Extracted data:
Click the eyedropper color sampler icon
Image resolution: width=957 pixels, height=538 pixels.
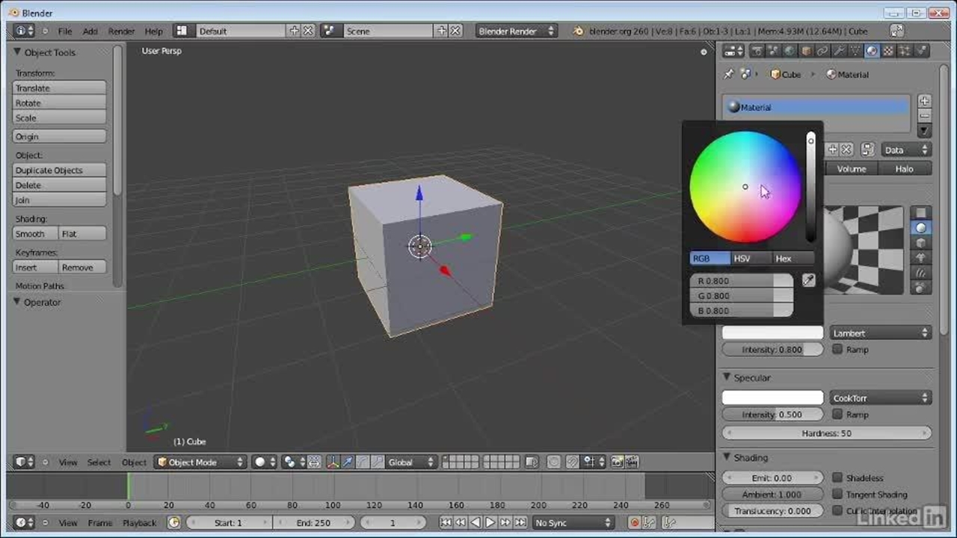point(808,280)
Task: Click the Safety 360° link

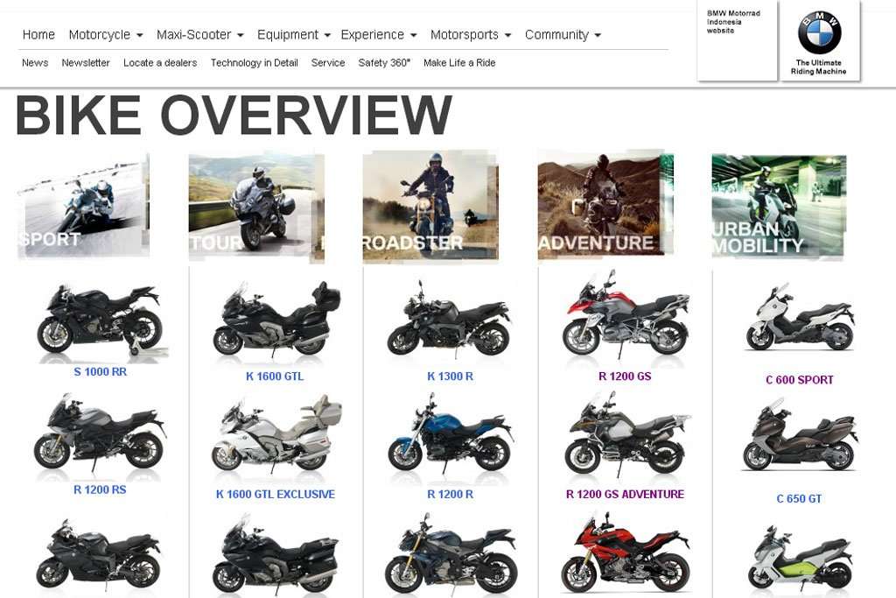Action: (x=383, y=63)
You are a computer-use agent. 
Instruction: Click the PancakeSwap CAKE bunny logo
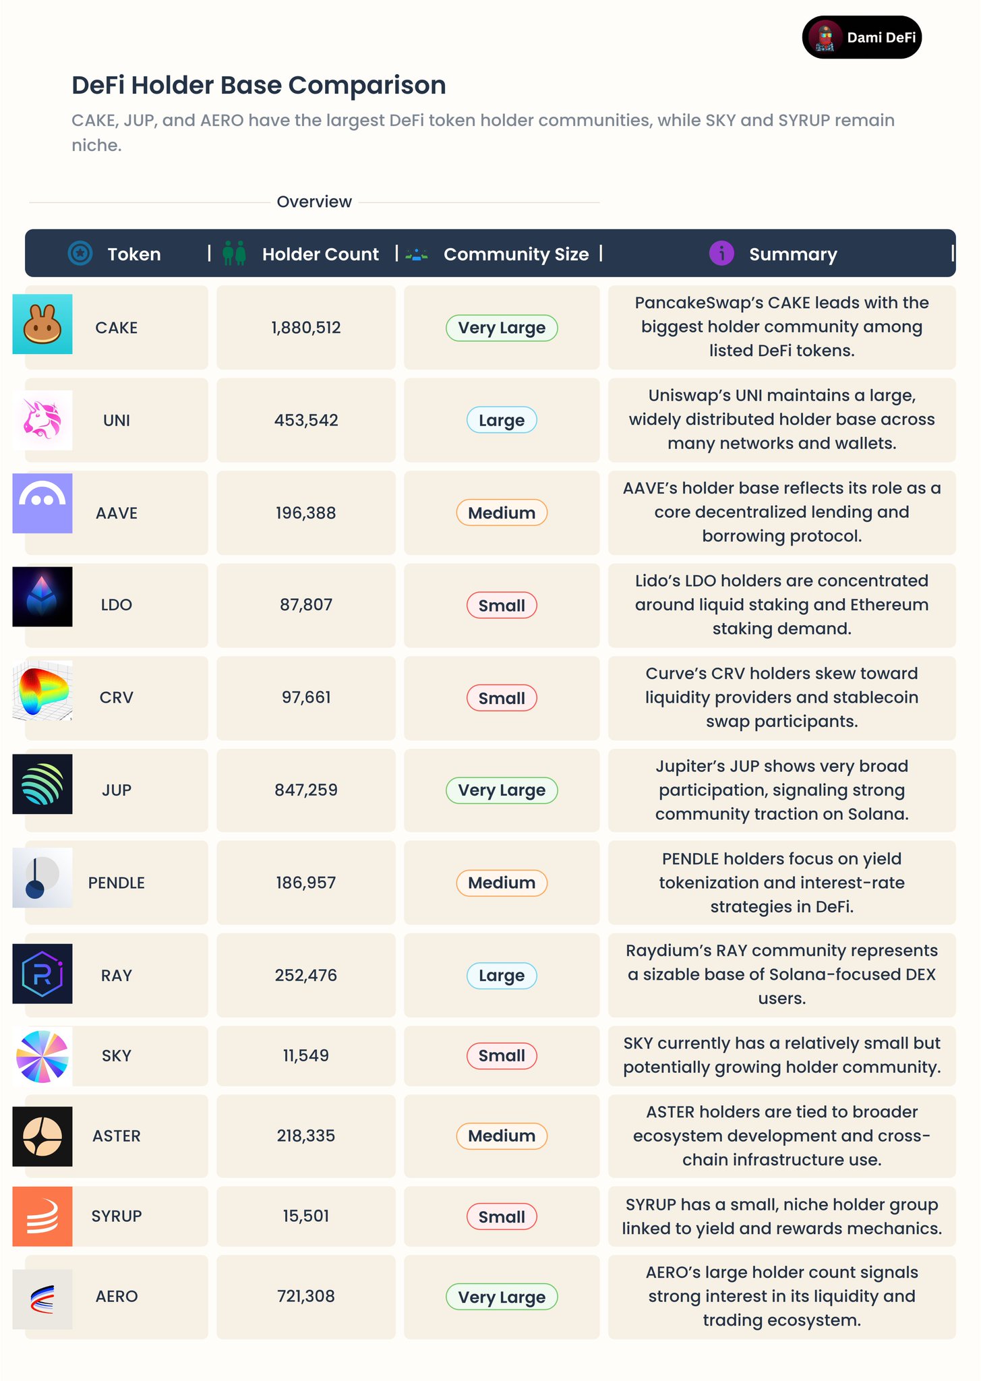coord(42,324)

Exercise brief:
Your task is to retype all the entries exactly and leave out any pictures.

Problem solution:
Click the eyedropper color sampler icon
Image resolution: width=957 pixels, height=538 pixels.
point(808,280)
Task: Click the Safety 360° link

Action: (x=383, y=63)
You are a computer-use agent. 
Instruction: Click the PancakeSwap CAKE bunny logo
coord(42,324)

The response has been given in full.